For this, high praise is due to a cast that includes Rosemarie DeWitt (as Tara’s woebegone, slightly wicked sister), John Corbett (doing his modern hunk thing as her oft-neglected husband), and the likes of Nate Corddry and Tony Hale in smaller parts. Collette’s inventiveness lifts her performance(s) above the level of a stunt. As Alice, she is an old-school homemaker, dressing like Betty Draper, baking like Betty Crocker, behaving like she’s never heard of Betty Friedan, which she apparently hasn’t. These alters have their own sense of time. Buck, for instance, believes that he left his manhood on the battlefield in Vietnam. (This prompts the question of what this hick thinks he’s doing to himself when enjoying his porn collection, but if we ask for more than a modicum of reality from this fiction, it will crumble.) T, a contemporary girl, just wants to wag her tongue around, preferably at the mall.

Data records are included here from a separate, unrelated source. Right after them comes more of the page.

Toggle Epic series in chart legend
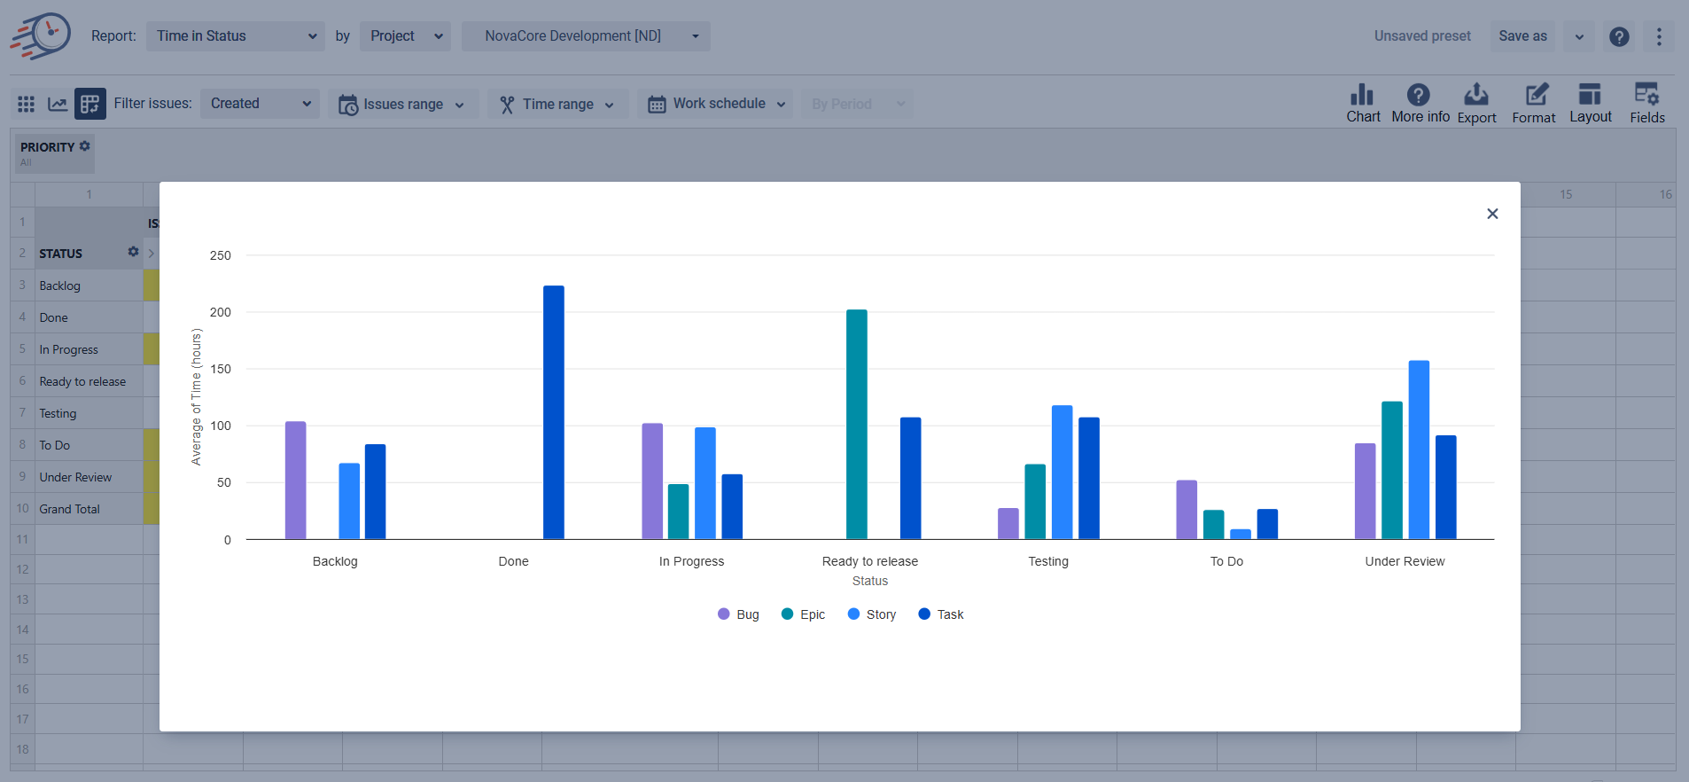This screenshot has height=782, width=1689. [x=804, y=614]
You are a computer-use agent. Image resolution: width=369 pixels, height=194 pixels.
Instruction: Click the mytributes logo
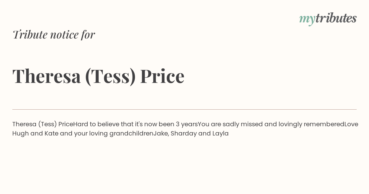328,18
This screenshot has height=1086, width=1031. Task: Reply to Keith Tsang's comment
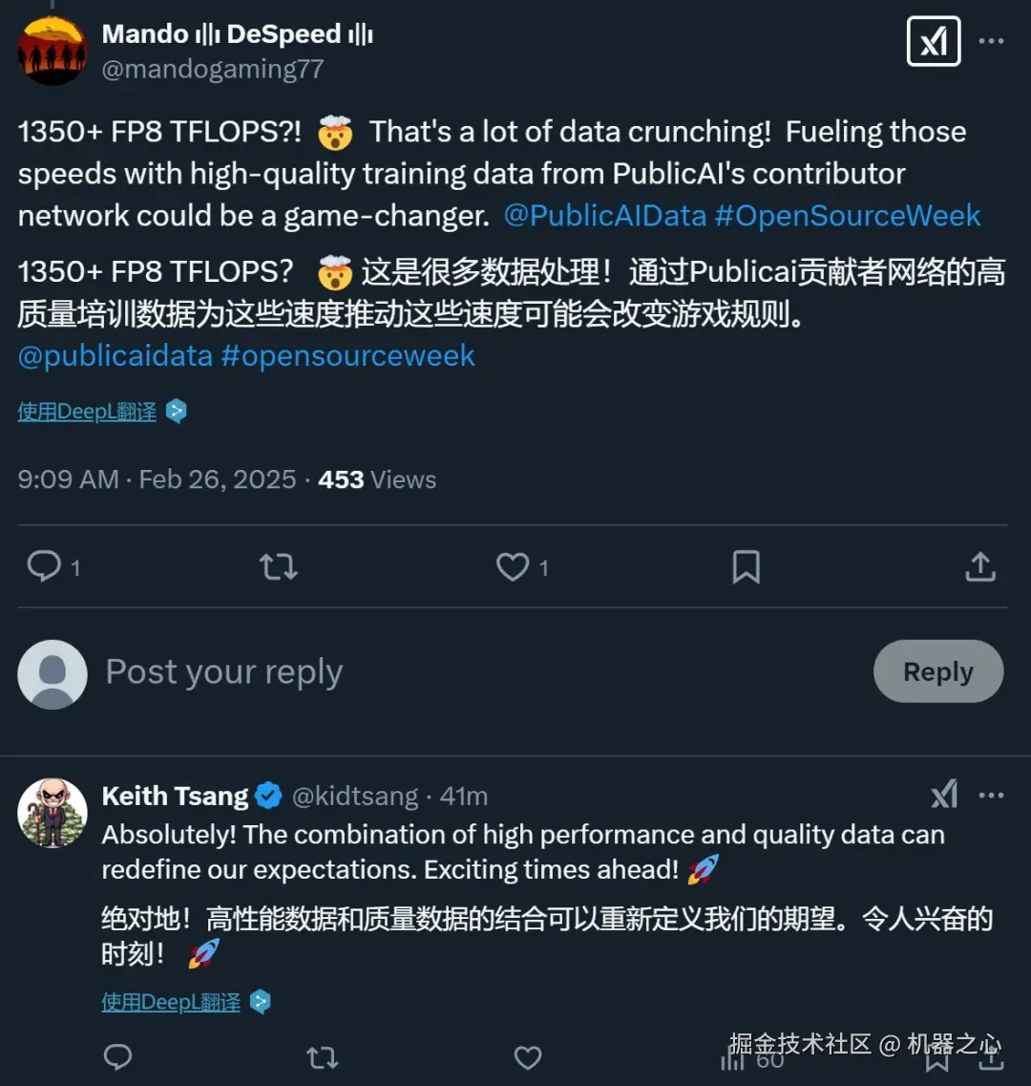coord(117,1056)
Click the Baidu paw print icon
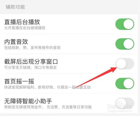 [120, 104]
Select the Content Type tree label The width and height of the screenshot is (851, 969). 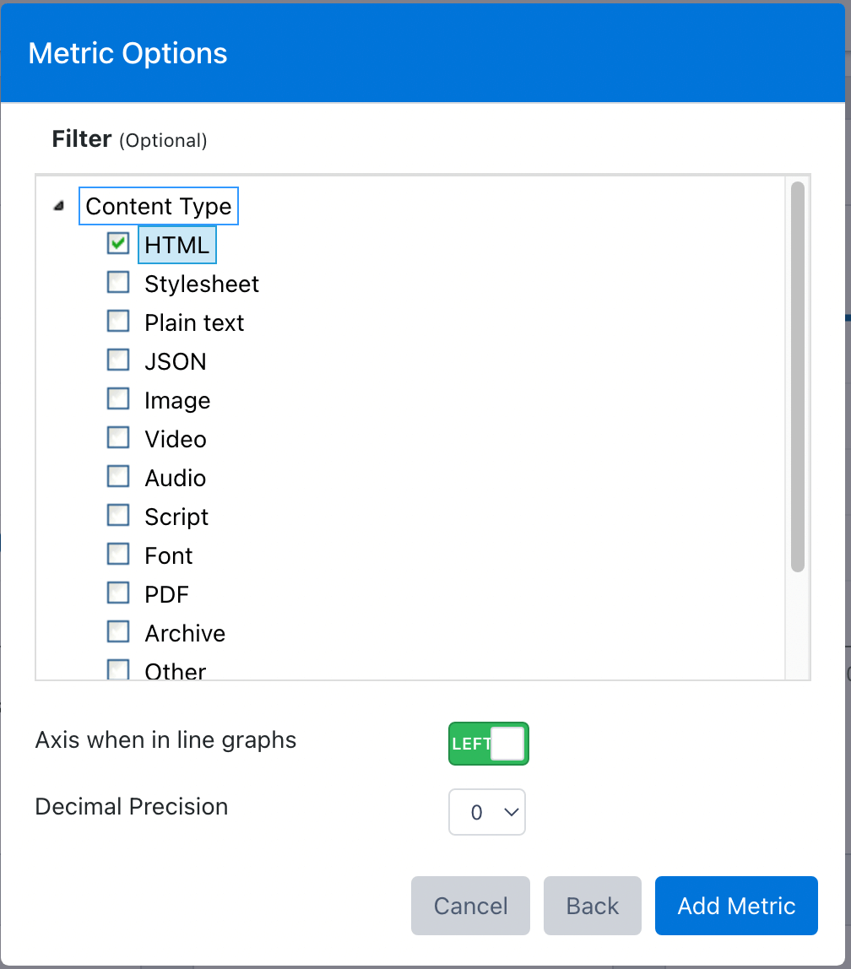pos(158,206)
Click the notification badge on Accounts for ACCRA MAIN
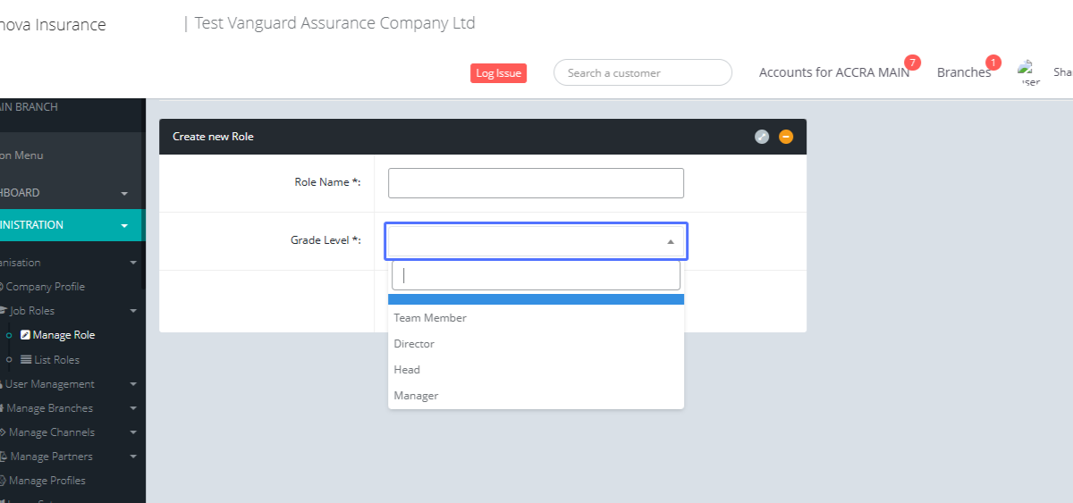This screenshot has width=1073, height=503. pyautogui.click(x=912, y=63)
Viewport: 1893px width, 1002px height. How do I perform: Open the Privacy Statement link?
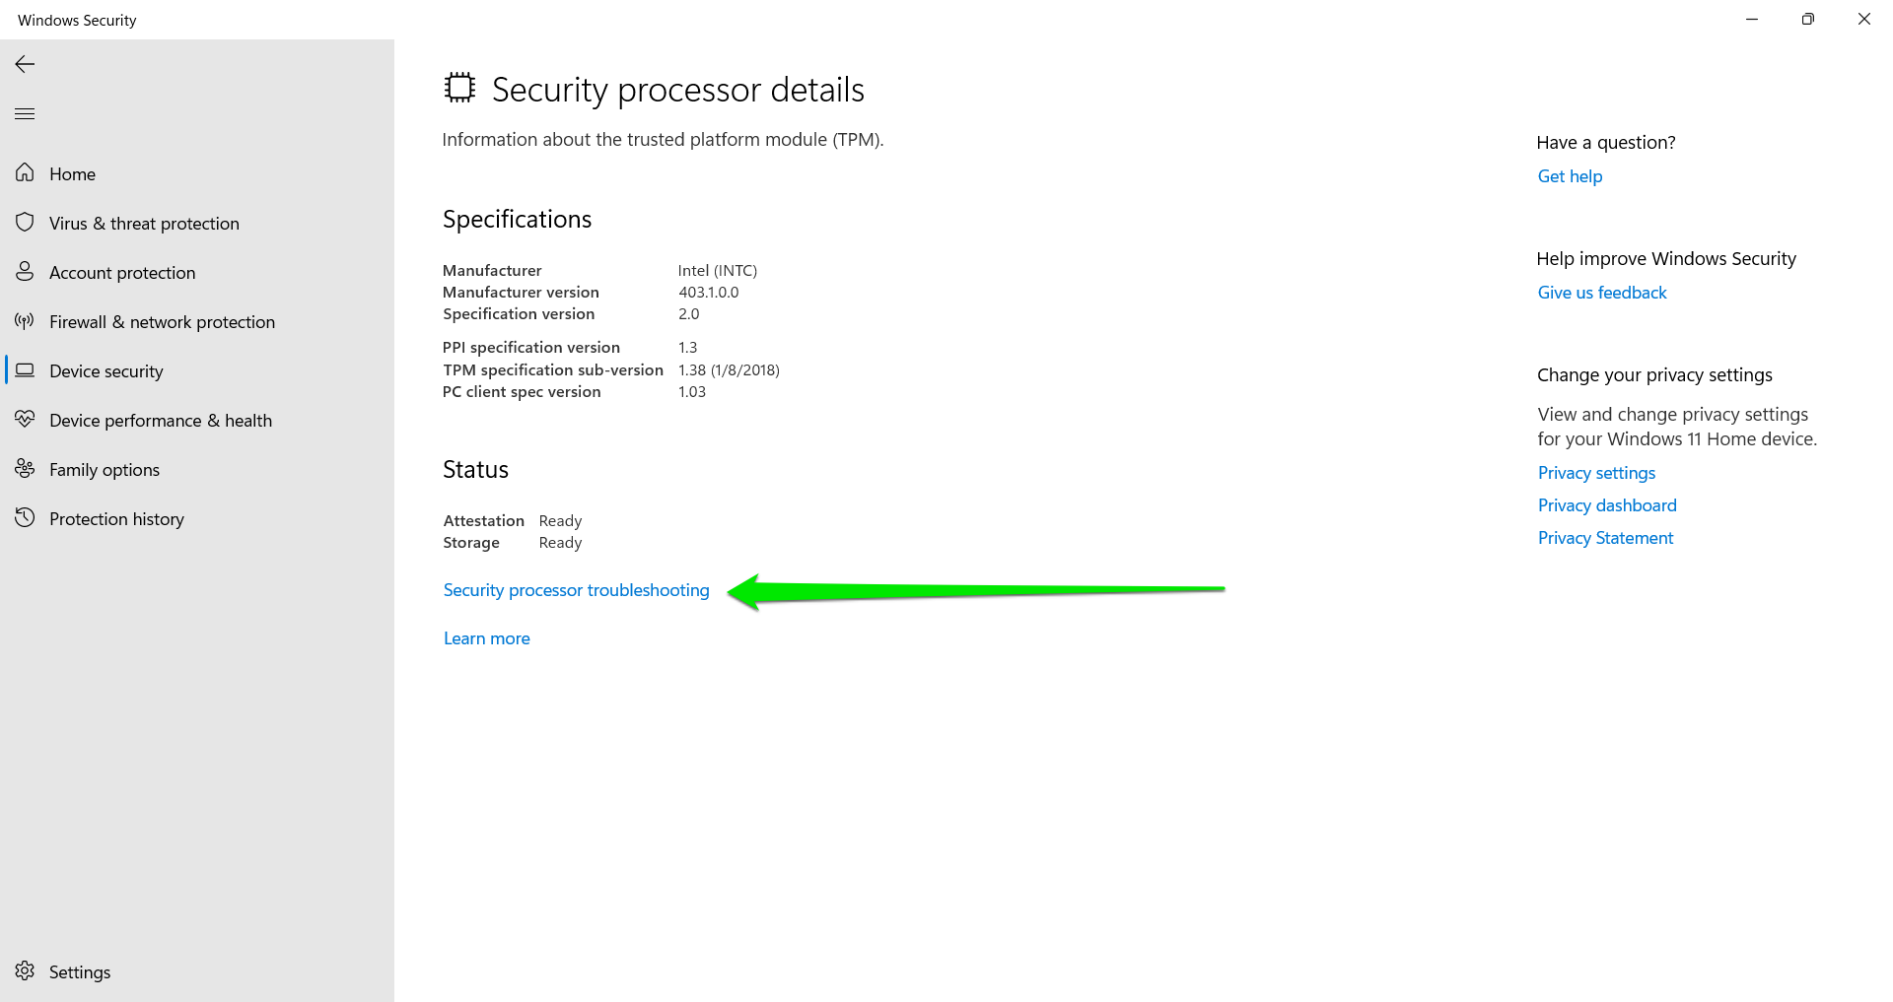click(1605, 538)
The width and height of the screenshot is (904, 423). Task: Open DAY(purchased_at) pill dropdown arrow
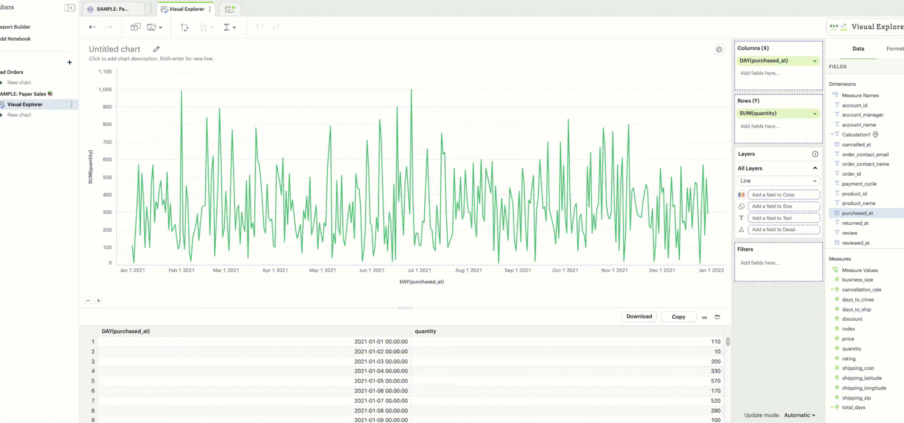pos(815,61)
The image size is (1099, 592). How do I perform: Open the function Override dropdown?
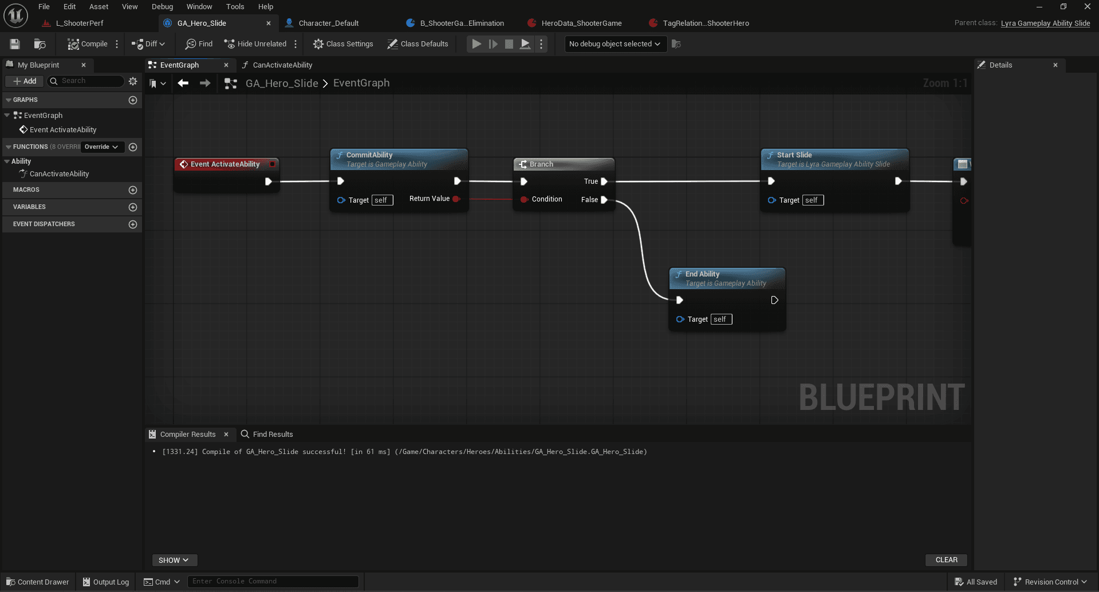[x=101, y=147]
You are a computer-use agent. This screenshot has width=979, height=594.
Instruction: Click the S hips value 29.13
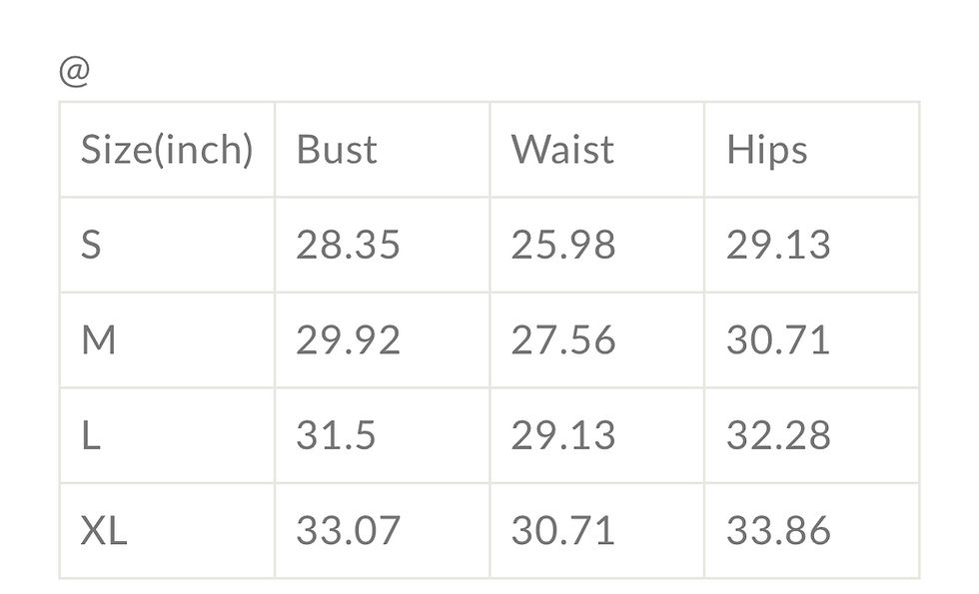click(x=778, y=245)
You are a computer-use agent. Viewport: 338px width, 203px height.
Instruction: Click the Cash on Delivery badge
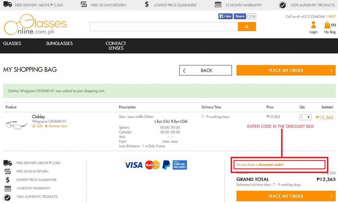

The most elusive of the personalities is Tara herself, and that’s as it should be. How does it feel inside the head of the woman who walks into the kitchen table with her hair still wet after showering off the residue of her latest visitation? We don’t exactly know and don’t yet exactly want to. Her sister mentions that Tara developed her condition after a boarding-school sex crime, and it will be interesting to see if future episodes address that trauma while maintaining the half-frivolous tone of this smart aleck’s answer to Bewitched, I Dream of Jeannie, and sundry other sitcoms about the voodoo of domestic happiness.